When Bella was seated next to Edward Cullen in class on her first day of school, Edward seemed repulsed by her. He disappeared for a few days, but warmed up to Bella upon his return. A few days later, Bella was nearly run over by a classmate's van in the school car-park due to ice, but was saved by Edward when he instantaneously appeared next to her and stops the van with his bare hands.

Suspicious, Bella becomes determined to find out how Edward saved her life. After a family friend, Jacob Black, told her the local tribal legends at a party, Bella concluded that Edward and his family are vampires who drink animal blood rather than human. Edward confessed that he initially avoided Bella because the scent of her blood was too desirable to him. However, he admitted his true nature and when Bella was undeterred, they began a relationship.

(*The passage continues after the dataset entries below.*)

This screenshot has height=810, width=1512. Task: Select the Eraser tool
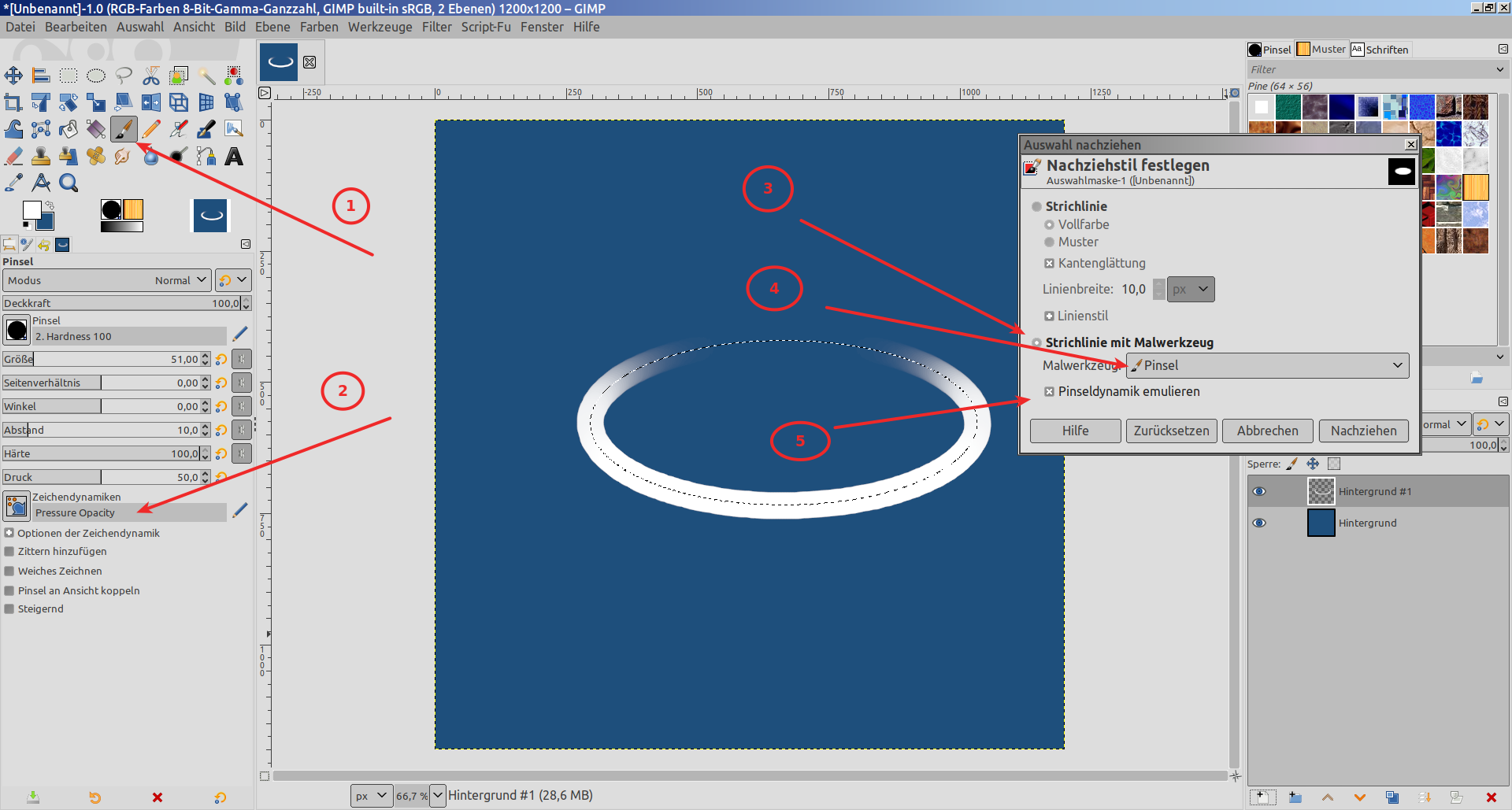[13, 157]

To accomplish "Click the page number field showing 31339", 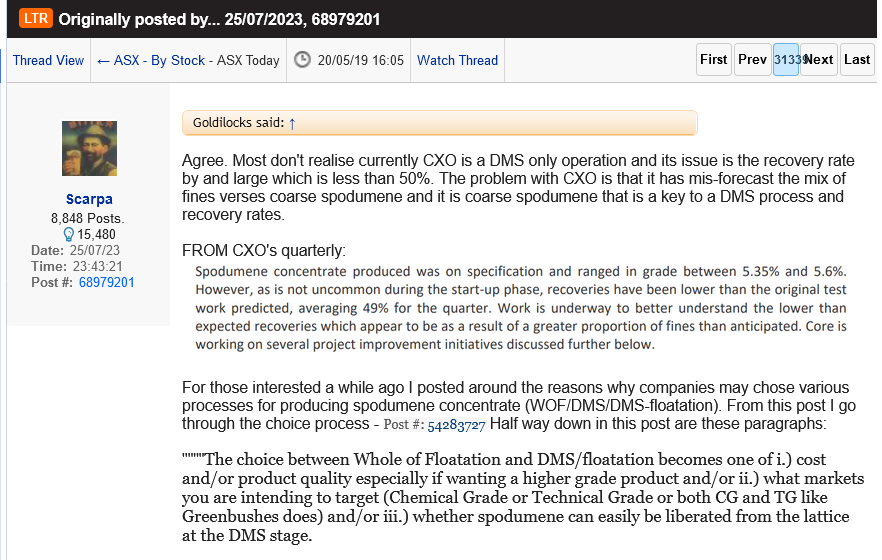I will click(x=785, y=60).
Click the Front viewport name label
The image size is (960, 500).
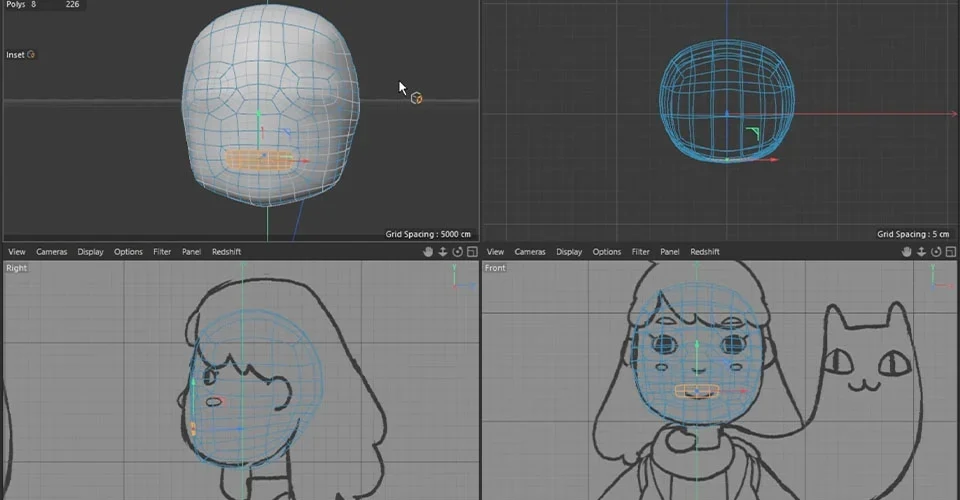click(x=495, y=268)
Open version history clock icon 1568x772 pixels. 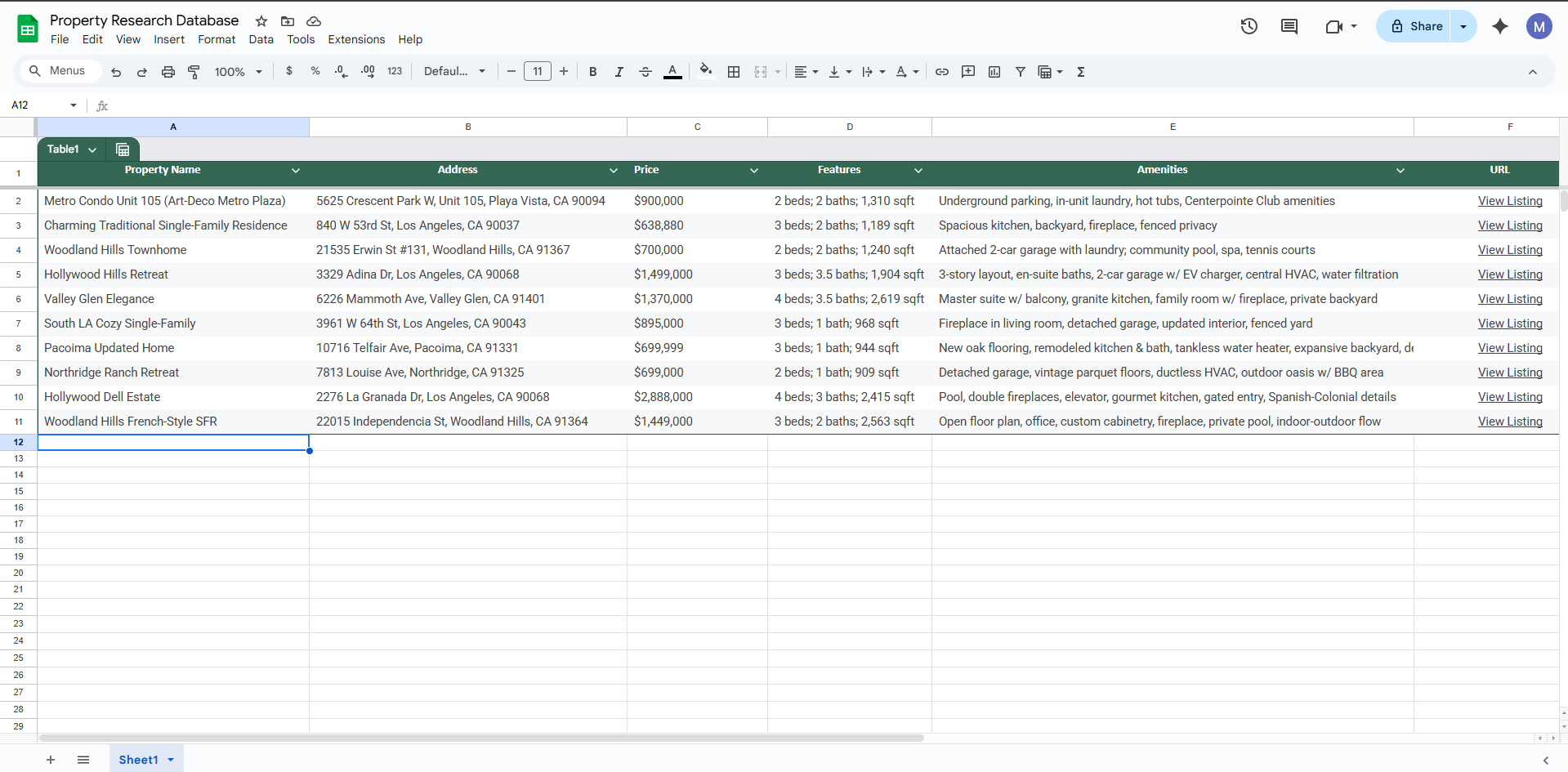(x=1249, y=26)
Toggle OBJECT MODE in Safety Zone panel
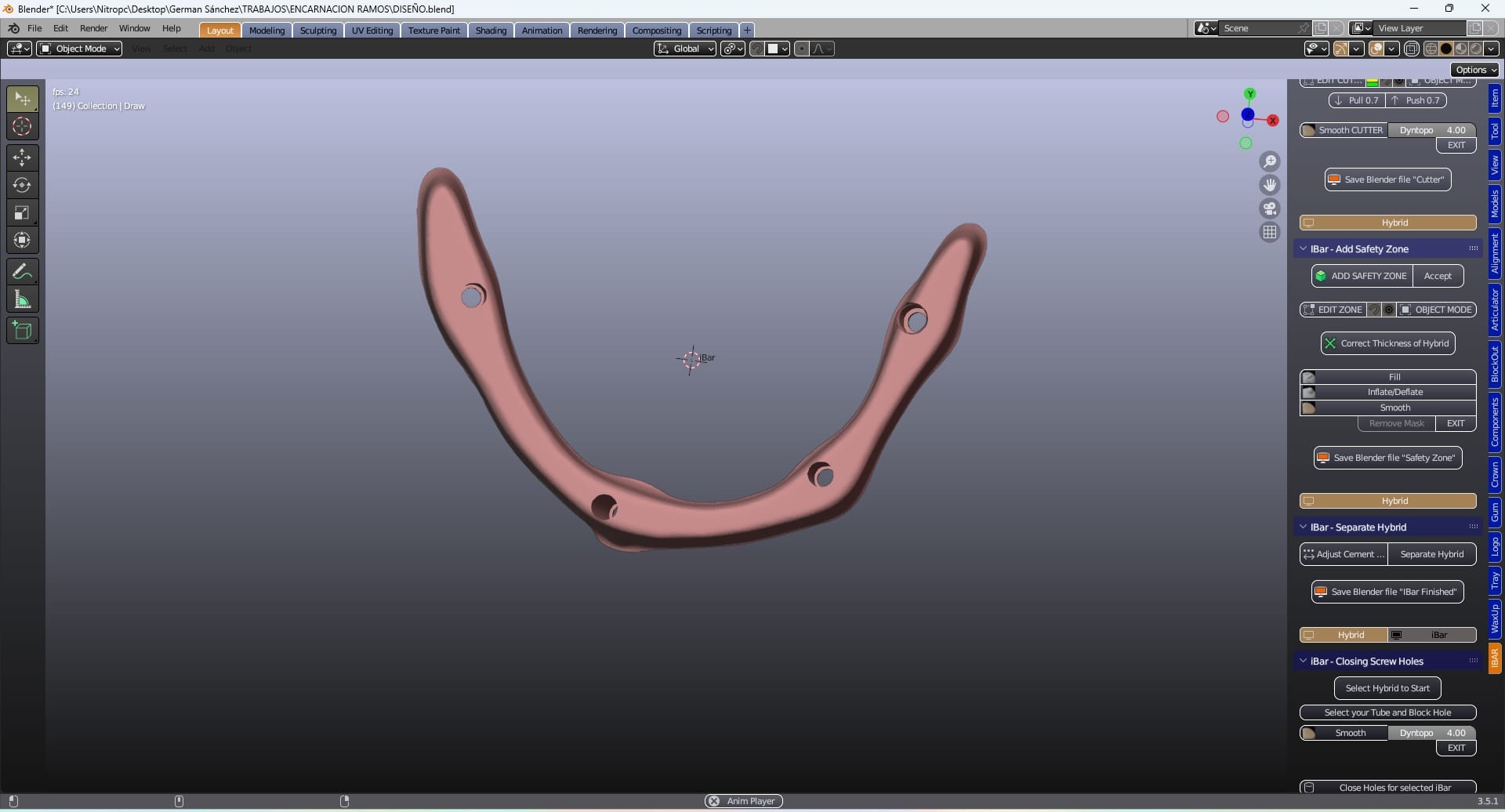Viewport: 1505px width, 812px height. [1436, 310]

They began questioning each other about their lives, and Edward decided to show Bella why he and his family couldn't be in the sun. They went hiking, where Edward tried once more to show how dangerous he was as a vampire, but it turned out that neither could stay away from each other, culminating in a kiss. This first part of the novelization ends with Edward taking Bella home.

===Volume 2===
Part 2 begins when Edward Cullen takes Bella Swan home from visiting his family at their house. All of the Cullens are very welcoming to Bella except for Rosalie, who is concerned that the relationship between Edward and Bella may end badly, implicating the entire family and forcing them to move again. However, Edward is very careful not to lose control when he is around Bella, and their relationship continues to grow. The relationship is disturbed when another vampire coven arrives in Forks. James, a tracker vampire who is intrigued by the Cullens' relationship with a human, wants to hunt Bella for sport. The Cullens attempt to distract the tracker by splitting up Bella and Edward, and Bella is sent to hide in a hotel in Phoenix. There, she receives a phone call from James, who claims to be holding her mother captive. When Bella surrenders herself, James attacks her. Before James can kill her, Edward, along with the other Cullens, rescues her and defeats James. Once they realize that James has bitten Bella's hand, Edward successfully sucks the poison from her bloodstream and prevents her from becoming a vampire, after which she is brought to a hospital. Upon returning to Forks, Bella and Edward attend their school prom and Bella expresses her desire to become a vampire, but Edward refuses.

==Reception==
The comic's first printing was reported to be of 350,000 copies, which, according to USA Today, was believed to be the largest first printing for a graphic novel in the U.S. market. A typical first printing for a graphic novel is between 20,000 and 25,000 copies. Yen Press announced that the book sold 66,000 copies in its first week, which it claimed was a record for U.S. sales of a graphic novel in its first week.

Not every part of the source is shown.